Ahh, honey. Sweet, sweet honey. It is such a versatile food staple to have on hand. Not only is it a sweetener, it’s also great for medicinal purposes; such as calming a sore throat or as a cough suppressant . It’s a natural energy booster and wonderful for the skin, too. The cost of honey versus other sweeteners, like sugar, can seem much higher, but typically you use less honey as a sweetener then you do sugar. Knowing that honey is natural rather then synthetically altered can make a big difference to you.

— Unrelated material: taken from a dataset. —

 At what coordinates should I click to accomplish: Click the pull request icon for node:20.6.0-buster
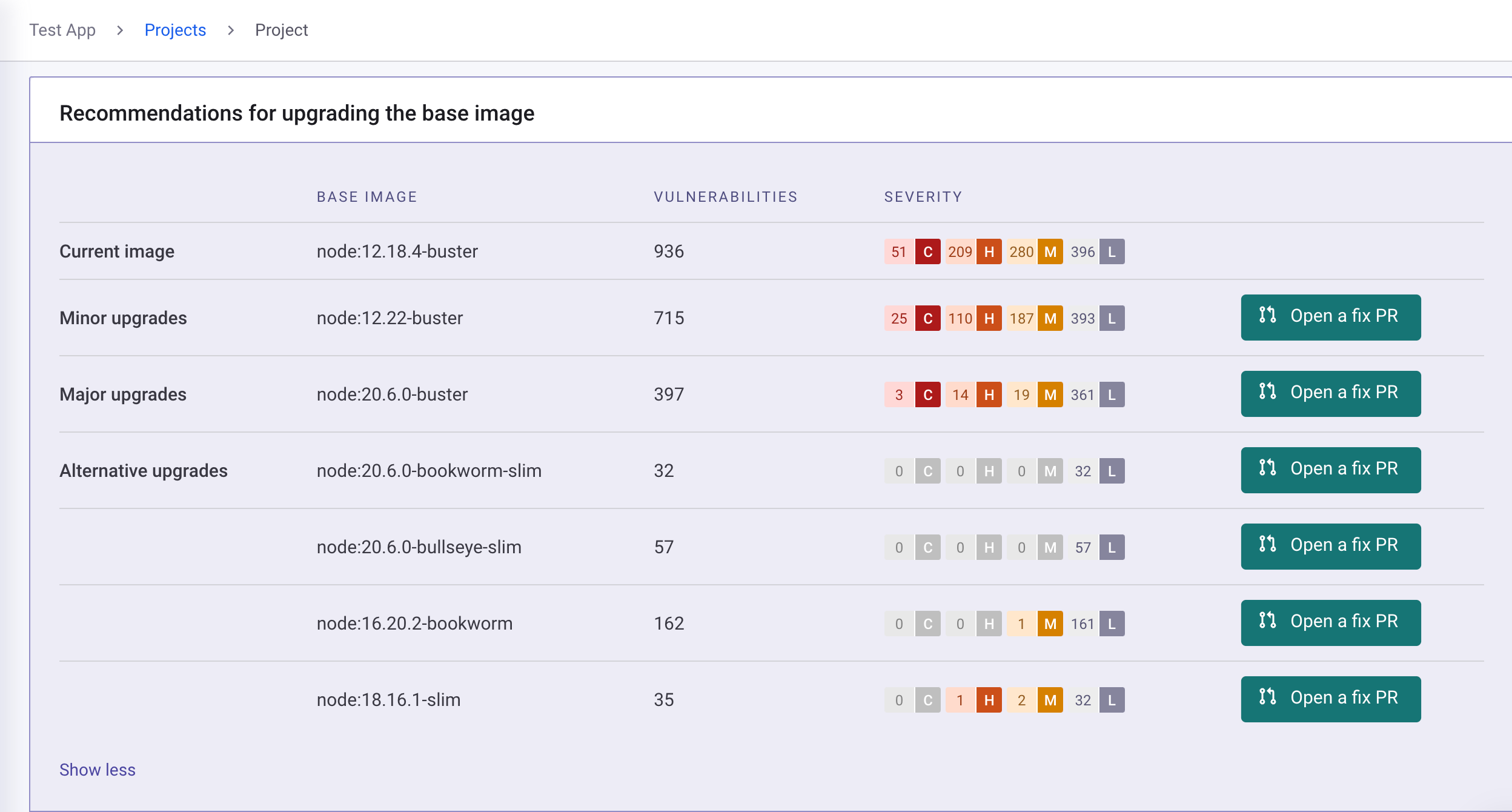click(1267, 391)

Honey can be stored indefinitely. It will not go rancid if stored properly. But, how do you store honey long term? It’s easier then you might think. First you need to know that there are several different types of honey. There is comb honey, liquid (extracted) honey, granulated (also called creamy) honey, and chunk honey. Comb honey is honey filled beeswax combs as stored directly by the bees. Liquid honey is processed by cutting off the caps and placing it in an extractor where centrifugal force extracts the honey out of the cells. Granulated (creamed) honey is made by mixing one part fine crystallized honey and 9 parts liquid honey, then it is stored at 57 degrees until it becomes firm. Chunk honey is comb honey that is placed in a jar with liquid honey poured around it. All honey types, except comb honey, are processed to some extent. Less processed honeys (no heat applied) have more taste but can be susceptible to fermentation from sugar tolerant yeasts which are always present in honey. High temperatures, over 160 degrees used during processing with filtration, tend to reduce granulation and help improve the looks of the products; however, natural enzymes are eliminated.

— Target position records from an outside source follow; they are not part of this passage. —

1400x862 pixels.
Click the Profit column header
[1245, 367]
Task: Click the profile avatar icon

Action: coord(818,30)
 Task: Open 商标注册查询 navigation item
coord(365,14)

Liquid honey needs to be stored in a cool dry area avoiding sunlight with an optimal temperature of 70-80 degrees Fahrenheit. It also should be kept it in a tightly lidded container as honey easily absorbs moisture. Over time, liquid honey will crystallize (also known as granulating). That is ok. While it might look unpleasant, you can restore honey to its liquid state by simply simmering the container in warm water until the crystals disappear and removing it from the heat source as quickly as possible. Never boil your honey or vital nutrients will be lost.

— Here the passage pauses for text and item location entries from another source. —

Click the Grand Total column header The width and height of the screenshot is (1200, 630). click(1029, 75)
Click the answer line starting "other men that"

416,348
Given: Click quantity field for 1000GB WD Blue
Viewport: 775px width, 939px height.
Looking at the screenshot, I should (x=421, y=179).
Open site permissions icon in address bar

Honey Granules, also know as dehydrated or dried honey, are a unique sweetener made from a combination of unrefined sugar cane juice (sucrose) and a bit of honey in order to lighten the color and texture of the final product. Dried honey is easier to handle than standard honey, and can be used as is to add flavor to hot beverages or reconstituted with water for more traditional usage. Because of the addition of sucrose, dehydrated honey cannot be substituted pound for pound for standard honey. The granules must be reconstituted with a specified amount of warm water to create honey, and then can be used. The exact specifications of honey reconstitution are included with the product. It is recommended that honey granules be stored at temperatures less than 80 degrees Fahrenheit, and below 70% humidity in order to maximize the shelf life of the product.
Honey Whole Wheat Bread:
3 1/2 cups whole wheat flour
1/3 cup milk
1/4 cup honey
1 cup warm water
1 1/4 tsp salt
1/4 cup olive oil
2 1/4 tsp yeast
Add yeast, water, honey, and oil together well. Let sit about 10 minutes to proof the yeast. All remaining ingredients and knead together until dough forms a ball. Add extra flour if needed. If using a mixer, use bread hooks. Place in oiled bowl, cover, and let rise until double in size. Punch down and knead slightly placing in bread pan. Let rise again. Bake at 350 degrees for about 30 minutes. Let cool slightly, remove from pan, and cool completely
NOTE: Because of the risk of botulism NEVER give honey to an infant until after they are at least one year of age.